Data recording from a PPO system 🔴

We include here an example of an advanced use case with Mava: recording experience data from a PPO system, which can then be used for offline MARL—e.g. using the OG-MARL framework. This functionality is demonstrated in ff_ippo_store_experience.py, and uses Flashbax's Vault feature. Vault enables efficient storage of experience data recorded in JAX-based systems, and integrates tightly with Mava and the rest of InstaDeep's MARL ecosystem.
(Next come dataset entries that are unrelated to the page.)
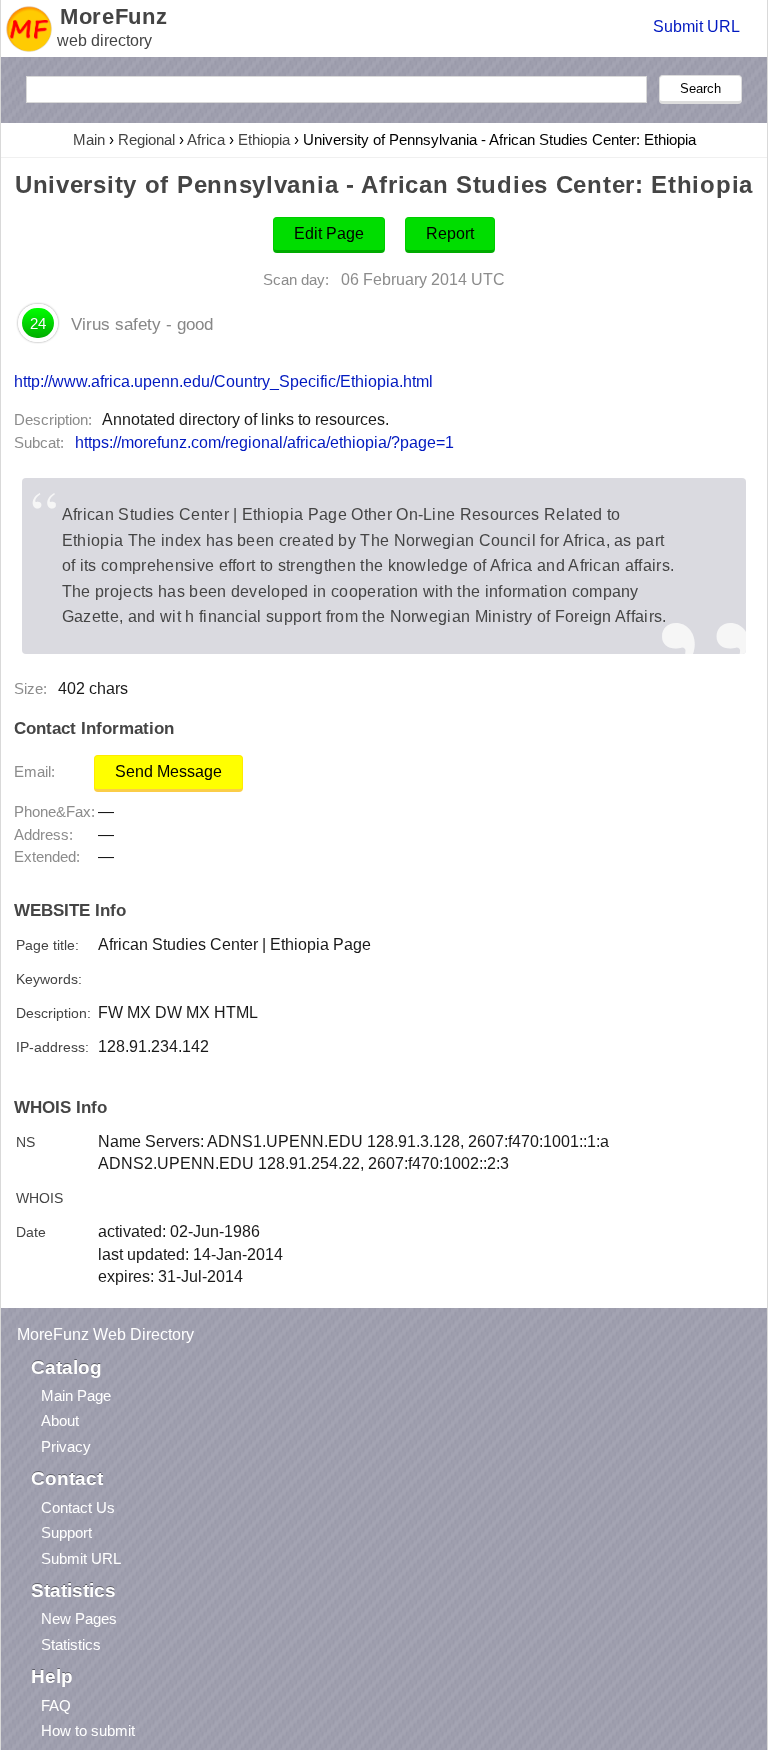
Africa (206, 139)
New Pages (79, 1618)
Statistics (71, 1644)
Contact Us (78, 1507)
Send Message (168, 771)
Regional (146, 139)
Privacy (66, 1446)
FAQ (56, 1705)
Firstly, a vault must be created using the structure of an experience buffer. Here, we create a dummy structure of the data we want to store:

# Transition structure
dummy_flashbax_transition = {
    "done": jnp.zeros((config.system.num_agents,), dtype=bool),
    "action": jnp.zeros((config.system.num_agents,), dtype=jnp.int32),
    "reward": jnp.zeros((config.system.num_agents,), dtype=jnp.float32),
    "observation": jnp.zeros(
        (
            config.system.num_agents,
            env.observation_spec().agents_view.shape[1],
        ),
        dtype=jnp.float32,
    ),
    "legal_action_mask": jnp.zeros(
        (
            config.system.num_agents,
            config.system.num_actions,
        ),
        dtype=bool,
    ),
}

# Flashbax buffer
buffer = fbx.make_flat_buffer(
    max_length=int(5e5),
    min_length=int(1),
    sample_batch_size=1,
    add_sequences=True,
    add_batch_size=(
        n_devices
        * config["system"]["num_updates_per_eval"]
        * config["system"]["update_batch_size"]
        * config["arch"]["num_envs"]
    ),
)

# Buffer state
buffer_state = buffer.init(
    dummy_flashbax_transition,
)

We can now create a Vault for our data:

v = Vault(
    vault_name="our_system_name",
    experience_structure=buffer_state.experience,
    vault_uid="unique_vault_id",
)

We modify our learn function to additionally record our agents' trajectories, such that we can access experience data:

learner_output, experience_to_store = learn(learner_state)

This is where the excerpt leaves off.